Stated problem a:
Answer these questions using the fishing thread. Put each answer on its own line, marked (i), (ii) and (iii).
(i) What depth range does Bill Me give as probable for snowy?
(ii) In what depths does jgraham154 say they typically catch yellow edge?
(iii) According to Captain Jake Adams, apart from the meat, what is the only real visible difference between a yellowedge and a snowy?

Passage shown:
· · · · ·
# Got on the snowy



## Bill Me (Oct 5, 2007)

Did a little deep drop over the weekend and snowy bite was very good. 

Posted up a blog report with lots of pics here: http://www.bluewaterhowto.com/?p=759

Here is a good one though.


----------



## Jason (Oct 2, 2007)

Good deal....I've only caught 1 snowy and that was at the yeller gravel!!! They get ugly after being put on ice!


----------



## Keithcooking (Jun 24, 2015)

Whats a good depth for snowys? We've got the tile down but cant seem to find any deeper water grouper.


----------



## dsaito (Feb 3, 2014)

Looks like all yellow edge to me. Good eats &#55357;&#56397;


----------



## Bill Me (Oct 5, 2007)

I think it’s more about structure than depth. Probably 300-600 feet for snowy. Can go deeper for yellow edge. I am no expert, so others may say different.


----------



## jgraham154 (Jul 15, 2008)

We typically catch yellow edge in 275-500 ft depths and snowys in deeper water..


----------



## Keithcooking (Jun 24, 2015)

Just good structure/ ledges?


----------



## Bill Me (Oct 5, 2007)

Yes. Low relief. Not mud or silt.


----------



## DAWGONIT (Jan 16, 2009)

they'll eat for sure 
thanks for sharing & catch 'em up.


----------



## JD7.62 (Feb 13, 2008)

jgraham154 said:


> We typically catch yellow edge in 275-500 ft depths and snowys in deeper water..


Thats odd, Ive found that snowys are more common shallower than yellowedge.


----------



## JD7.62 (Feb 13, 2008)

Bill Me said:


> Yes. Low relief. Not mud or silt.


Ive caught several yellowedge fishing mud flats for goldens. Im convinced they inhabit the burrows with the tiles make.


----------



## Bill Me (Oct 5, 2007)

Could well be true, but it’s not generally where you would target them and have greatest likelihood of success.


----------



## Captain Jake Adams (Oct 3, 2007)

Congrats on a great trip and thanks for the report. FYI, all those fish in the pictures are yellowedges, not snowys. Notice the outline of yellow around the edges of the fins, this is the only real visible difference in a yellowedge and a snowy except for the meat - which is hands down better than a snowy. Those are my favorite fish in the gulf to eat


----------



## ronnied78 (Apr 13, 2016)
· · · · ·
Input for this task:
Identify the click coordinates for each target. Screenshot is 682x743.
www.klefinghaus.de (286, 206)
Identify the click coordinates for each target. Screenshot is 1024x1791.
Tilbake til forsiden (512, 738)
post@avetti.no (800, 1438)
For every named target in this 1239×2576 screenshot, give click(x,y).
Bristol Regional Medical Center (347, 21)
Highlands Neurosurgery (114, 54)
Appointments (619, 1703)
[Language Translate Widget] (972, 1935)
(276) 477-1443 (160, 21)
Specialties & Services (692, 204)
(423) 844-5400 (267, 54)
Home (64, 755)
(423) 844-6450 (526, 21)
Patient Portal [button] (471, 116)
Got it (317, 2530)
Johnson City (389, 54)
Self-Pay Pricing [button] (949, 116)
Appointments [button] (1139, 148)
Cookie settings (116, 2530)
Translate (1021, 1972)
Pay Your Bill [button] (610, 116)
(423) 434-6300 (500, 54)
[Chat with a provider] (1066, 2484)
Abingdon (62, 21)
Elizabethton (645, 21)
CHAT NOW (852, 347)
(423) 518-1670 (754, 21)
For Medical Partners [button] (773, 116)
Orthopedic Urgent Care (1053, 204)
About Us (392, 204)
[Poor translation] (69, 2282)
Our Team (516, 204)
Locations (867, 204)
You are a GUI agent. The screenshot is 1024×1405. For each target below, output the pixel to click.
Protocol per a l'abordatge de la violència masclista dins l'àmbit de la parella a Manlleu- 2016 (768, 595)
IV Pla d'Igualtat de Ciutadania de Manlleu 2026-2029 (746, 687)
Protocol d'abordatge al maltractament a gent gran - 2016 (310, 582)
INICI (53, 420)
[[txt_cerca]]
· · · · ·
Stated problem b:
Reproduce the entries from the line holding "For Medical Partners [button] (773, 116)" through the last line of the entries, inclusive.

Expected answer a:
(i) 300-600 feet
(ii) 275-500 ft
(iii) The outline of yellow around the edges of the fins

Expected answer b:
For Medical Partners [button] (773, 116)
Orthopedic Urgent Care (1053, 204)
About Us (392, 204)
[Poor translation] (69, 2282)
Our Team (516, 204)
Locations (867, 204)
You are a GUI agent. The screenshot is 1024×1405. For each target below, output the pixel to click.
Protocol per a l'abordatge de la violència masclista dins l'àmbit de la parella a Manlleu- 2016 (768, 595)
IV Pla d'Igualtat de Ciutadania de Manlleu 2026-2029 (746, 687)
Protocol d'abordatge al maltractament a gent gran - 2016 (310, 582)
INICI (53, 420)
[[txt_cerca]]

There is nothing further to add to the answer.